Either idea gave her pain, but she’d long since given up on seeing him alive again. She’d never imagined this.
Noah stared down at her for a long moment.
“I did once,” he said at last. “I would have sold my soul to understand it all. But that was years ago. I’ve spent all that time learning to live with the questions, with the uncertainty.
The thing about people, ye understand, is that they can get used to anything.
Anything. And me, I’ve gotten used to not knowing. I like it better this way.”
Senga blinked up at him, heart hammering. She felt dizzy. She felt the familiar twist of desire inside her. She felt something almost like resentment, the feelings all mixing together to create plain old nausea.
“Ye blame me for what happened,” she breathed at last.
That muscle twitched in his jaw again, and Noah glanced away.
“It’s best not to assign blame,” he responded shortly. “I don’t want to speak of it, and I don’t appreciate ye forcing yer way in here.”
Anger made Senga’s vision actually shiver and redden. She let out a breath and concentrated on his wound, wrapping the last of the bandages around it. Round and round she went, the gauzy material shaping around the thick swell of his biceps.
“Ye could always have asked me to leave,” she responded at last, when she judged herself to be sufficiently in control of her emotions. “I offered my help, and ye accepted it, remember?”
There was a long silence before he responded.
“Aye,” Noah admitted at last. “I remember.”
“Are ye a married man, Noah? A family man?”
His gaze locked onto her again. Senga wasn’t sure why she’d asked that question, but of course it was too late now.
“Nay,” he answered at last, his voice heavy. “I have no heart to give away. Ye took it with ye when ye left me.”

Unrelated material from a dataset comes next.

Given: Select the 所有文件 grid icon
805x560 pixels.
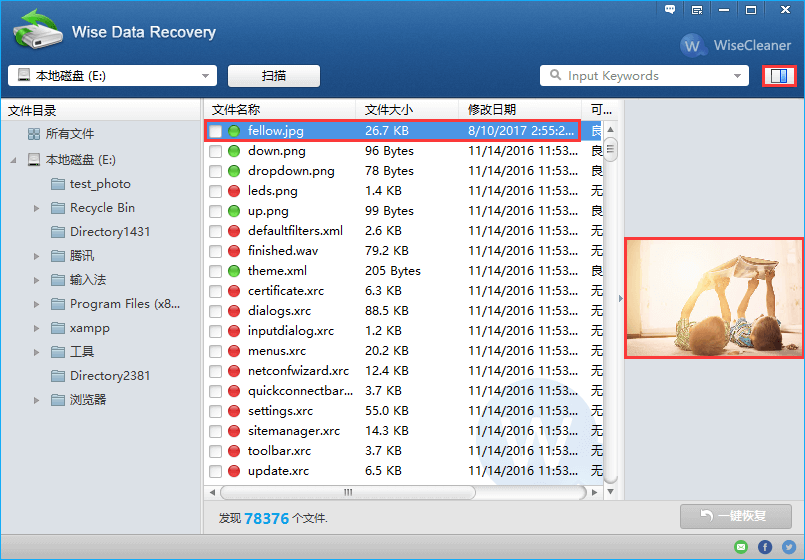Looking at the screenshot, I should coord(34,134).
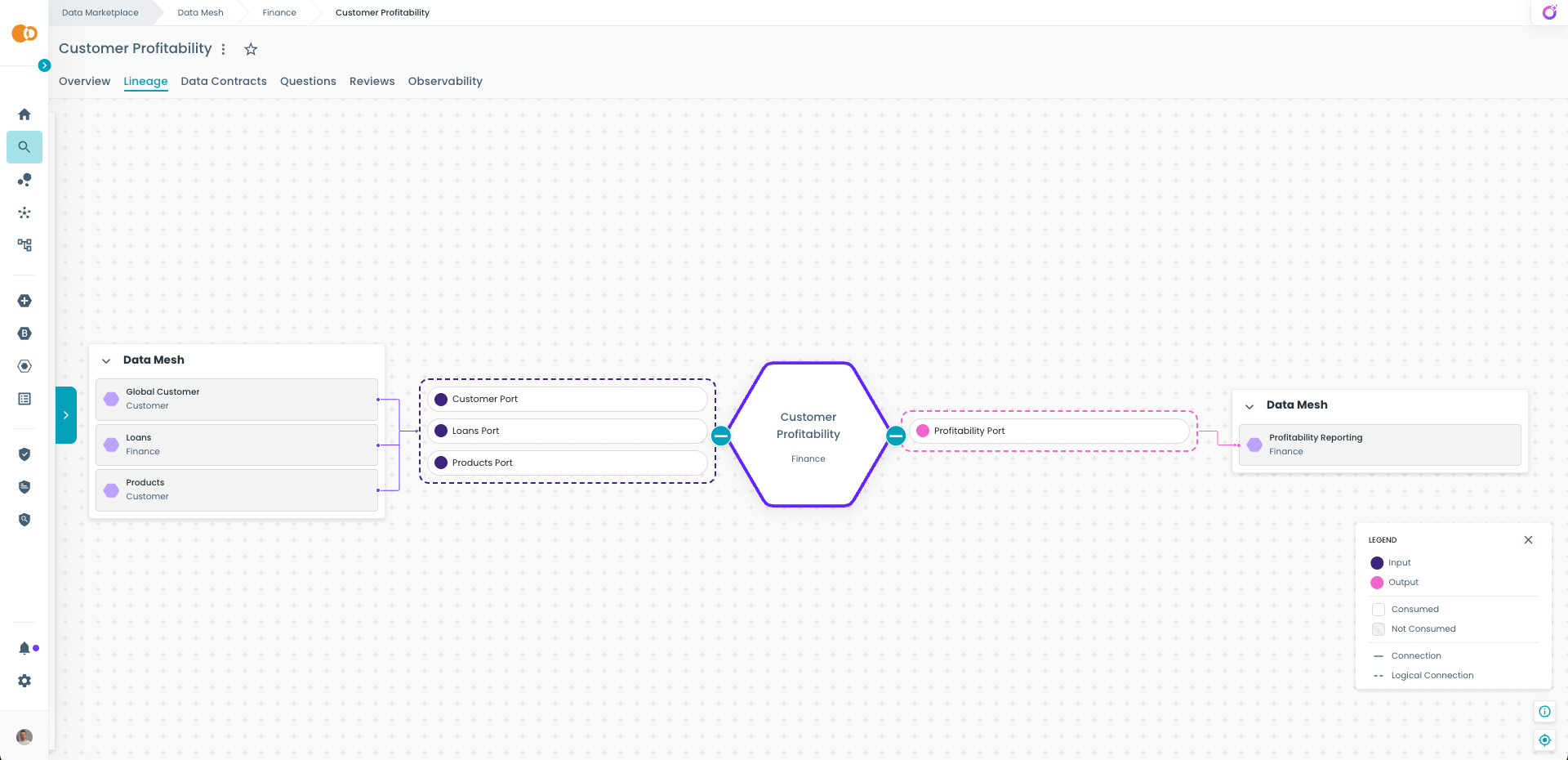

Senga tied off the knot of the bandages and stepped back, letting her hands drop to her side.
“Left ye?” she echoed incredulously, letting out a half-laugh, half-scoff. “Where did ye hear that?”
“Hear it? Everybody knew it. Laird Murray—”
“My father told ye I left ye and ye believed my father’s lies? Ye believed him?”
Noah stared down at her, eyes wide, and for an instant, Senga saw the boy she’d known waiting there, just behind his eyes.
“I don’t know what to believe,” he said at last, sounding exhausted.
“The thing with scars, Senga, is that they won’t heal if ye keep picking at them.
Opening past wounds is a waste of time. I’ve got plenty of scars, and I have no desire to gain any more.
Thank ye for yer help, but I wish ye had left Keep Grahame today. It would have been best for everybody.”
He took a step forward, then another, and Senga reflexively retreated before him. Before she knew what was happening, she had stepped across the threshold and found herself in the dark hallway once more.
Noah met her eye and gave a faint, exhausted smile.
“Goodbye, Senga. Ye stay in yer clean halls, and I’ll stay where I always was—out in the blood and dirt.”
Then he closed the door, leaving her outside in the darkness.